POSTSCRIPT — A major element of this work that I have not engaged with is its emphasis on the Midwest as a place. Irving, who grew up in Saint Louis, incorporates many references to Midwestern locations and events. (For example, its waterfall is a photograph captured at Krohn Conservatory). As the CAC reopens in July and viewers encounter this installation after having witnessed the Cincinnati Police Department’s brutal actions against demonstrators, I can only hope contemplating Irving’s intervention may widen the sense of aesthetic and political possibility by revealing parallels between the work’s revolutionary potential and the revolutionary actuality transpiring outside, thus fulfilling the intent of Hadid’s “Urban Carpet”.

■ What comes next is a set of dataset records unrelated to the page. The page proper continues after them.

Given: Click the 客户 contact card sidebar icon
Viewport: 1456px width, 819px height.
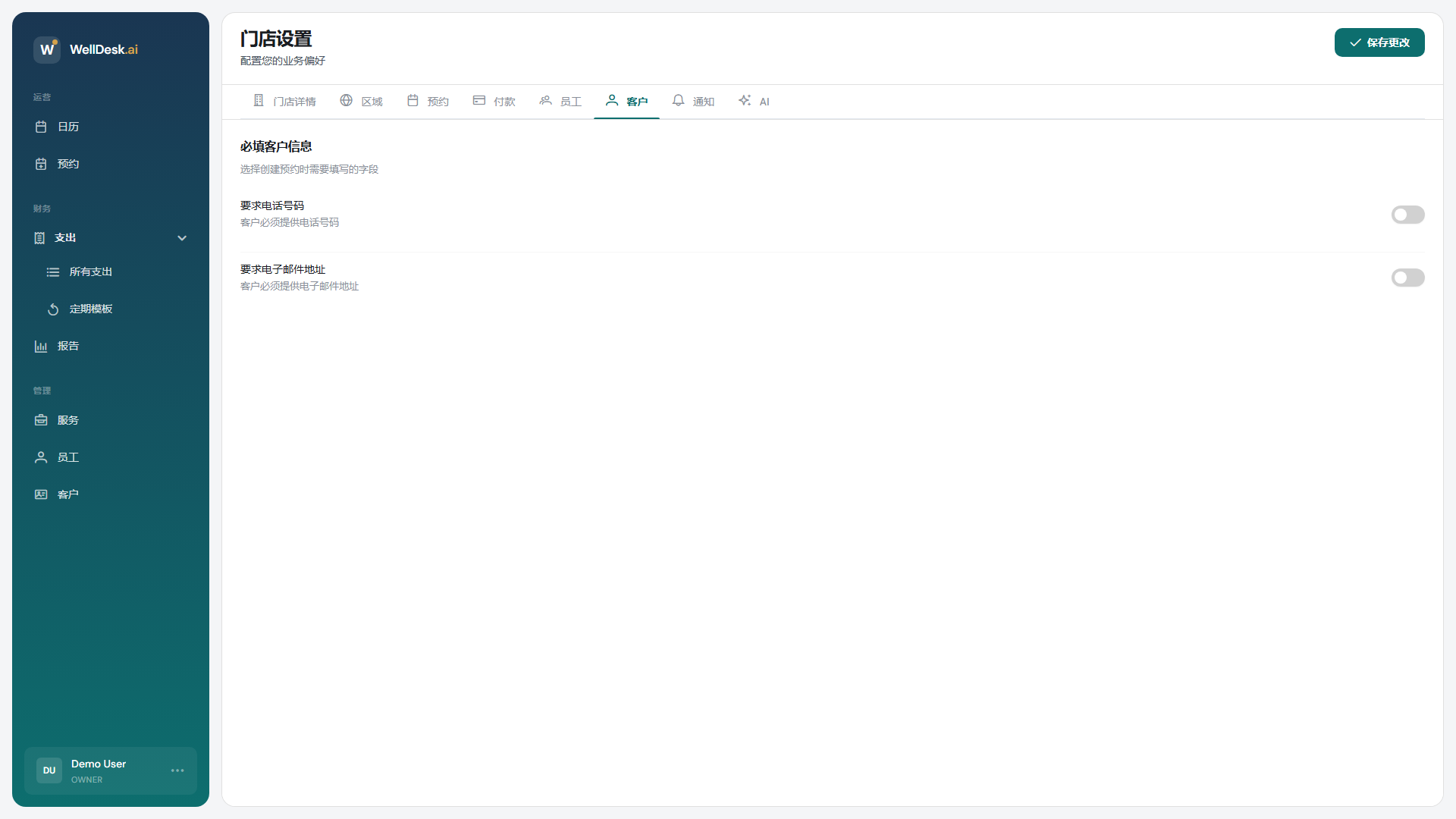Looking at the screenshot, I should pos(41,494).
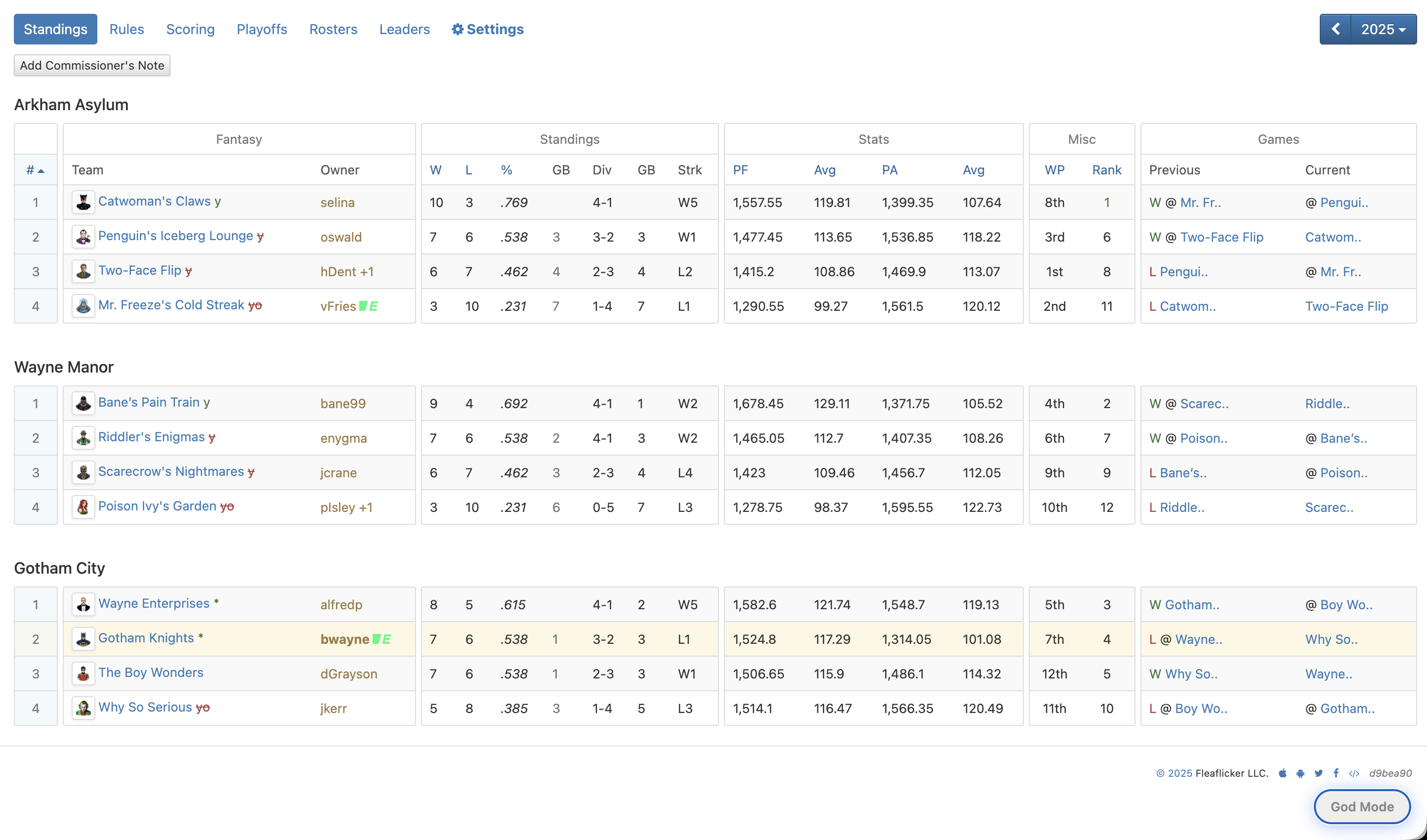Click Add Commissioner's Note button
The width and height of the screenshot is (1427, 840).
[92, 65]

Kahlil Robert Irving’s “Ground Water From Screen Falls [(Collaged Media + Midwest STREET)]” was organized by Senior Curator Amara Antilla and will be on view at the Contemporary Arts Center through August 16th, 2020. A second phase of the installation involving an Irving-designed carpet is scheduled for installation sometime in 2021.
—Steve Kemple
[1] In a 2017 interview with Strange Fire Collective’s Jess T. Dugan, Irving says: “Many people only think of color existing optically or through light, but I challenge those theories by the presence of colors that are intrinsic to items physically inhabiting space. For example, a black coat is not empty, non-existent, or a black hole; it is a full object. Since the color is intrinsic to its existence the thought around the color and how we physically live with the color needs to be adjusted. Blackness is not synonymous with darkness. Within colonialism demonizing the color Black and idealizing whiteness has added a great barrier within contemporary culture.”
[2] see Shoshana Zuboff’s The Age of Surveillance Capitalism. New York: Public Affairs, 2018.